Reproduce the material below word for word, beginning at the line containing "Locate an element" and ending at the final line of the material. Leave the pictures out of the answer.

Dataset entries:
== == ==
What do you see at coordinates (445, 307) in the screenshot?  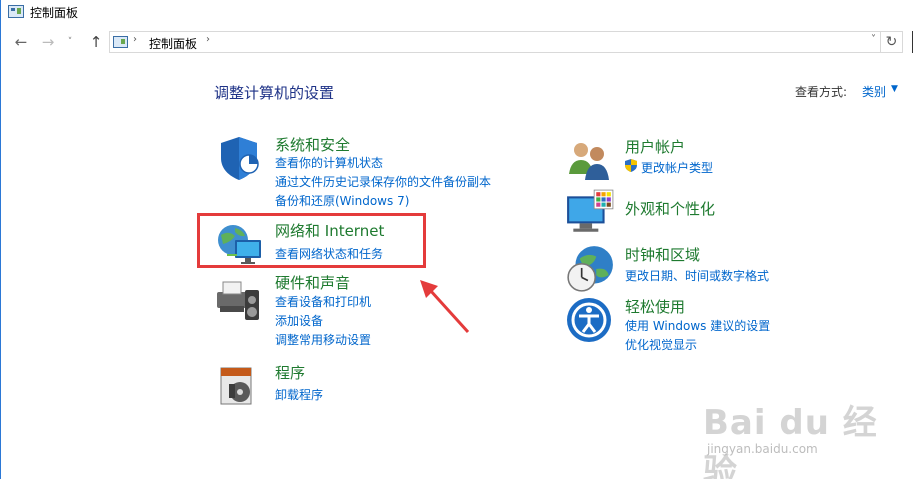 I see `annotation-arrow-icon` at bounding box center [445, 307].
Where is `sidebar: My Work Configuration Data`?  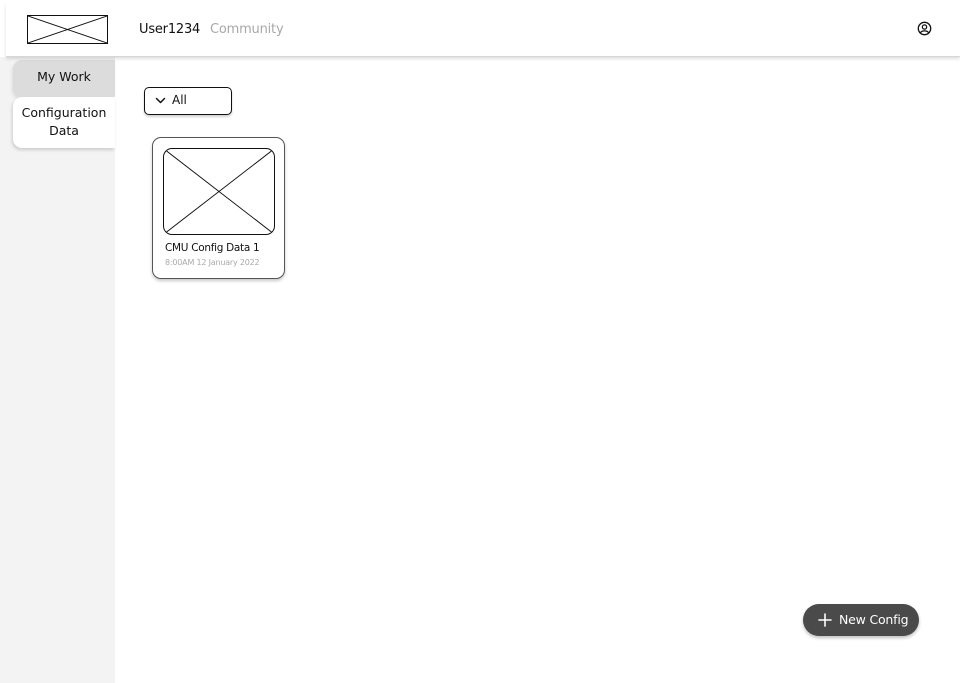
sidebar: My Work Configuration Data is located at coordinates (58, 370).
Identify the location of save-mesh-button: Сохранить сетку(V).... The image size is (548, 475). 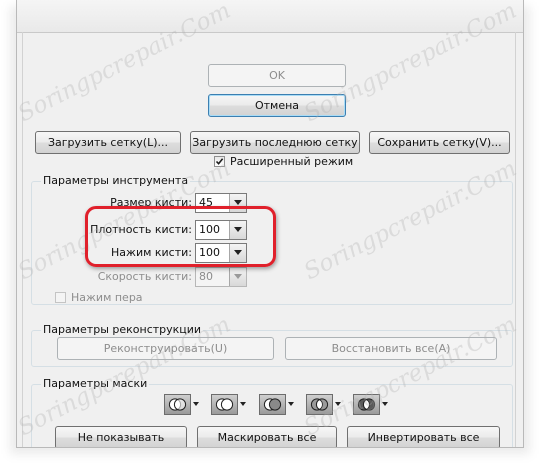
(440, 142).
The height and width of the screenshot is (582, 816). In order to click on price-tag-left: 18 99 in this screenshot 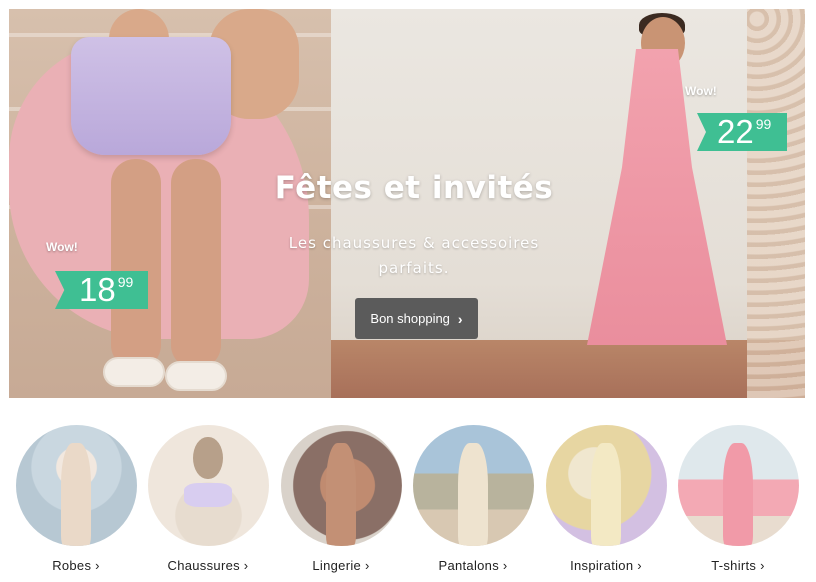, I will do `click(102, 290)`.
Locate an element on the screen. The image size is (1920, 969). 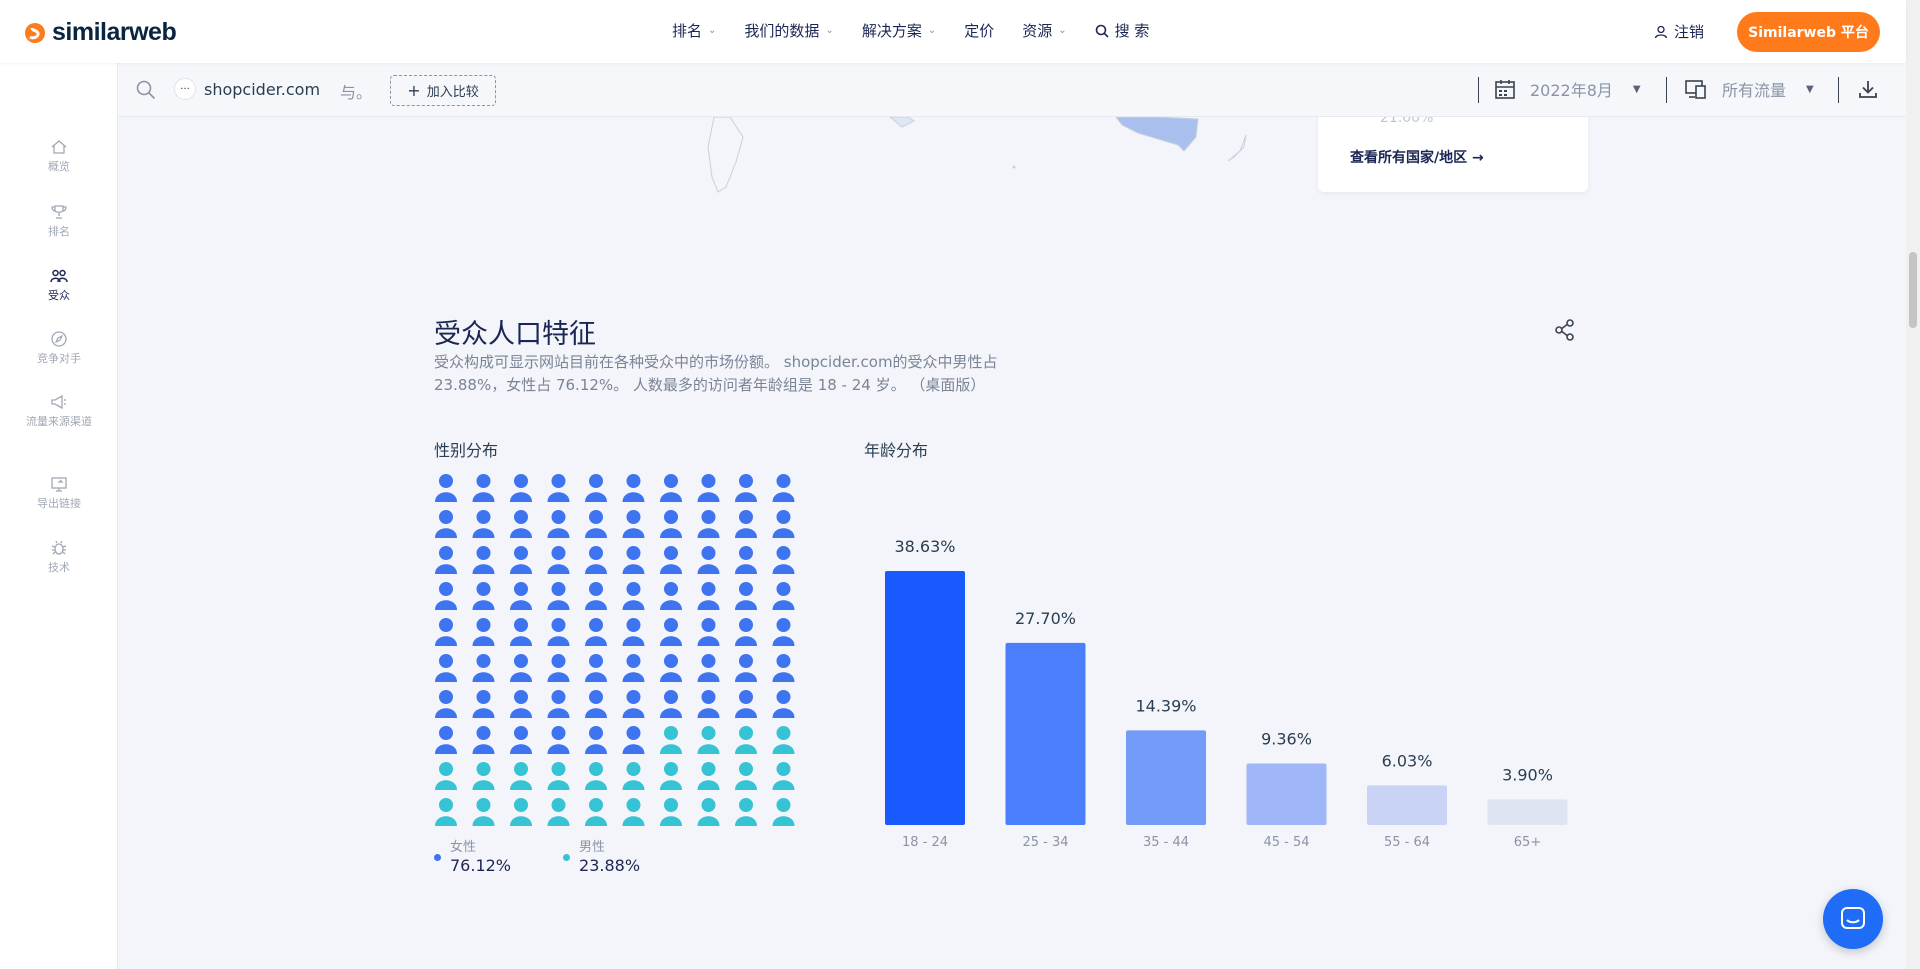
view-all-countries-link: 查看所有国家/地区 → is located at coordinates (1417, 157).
== == ==
*RESPONSE:*
Locate an element on the screen. The image size is (1920, 969). 
view-all-countries-link: 查看所有国家/地区 → is located at coordinates (1417, 157).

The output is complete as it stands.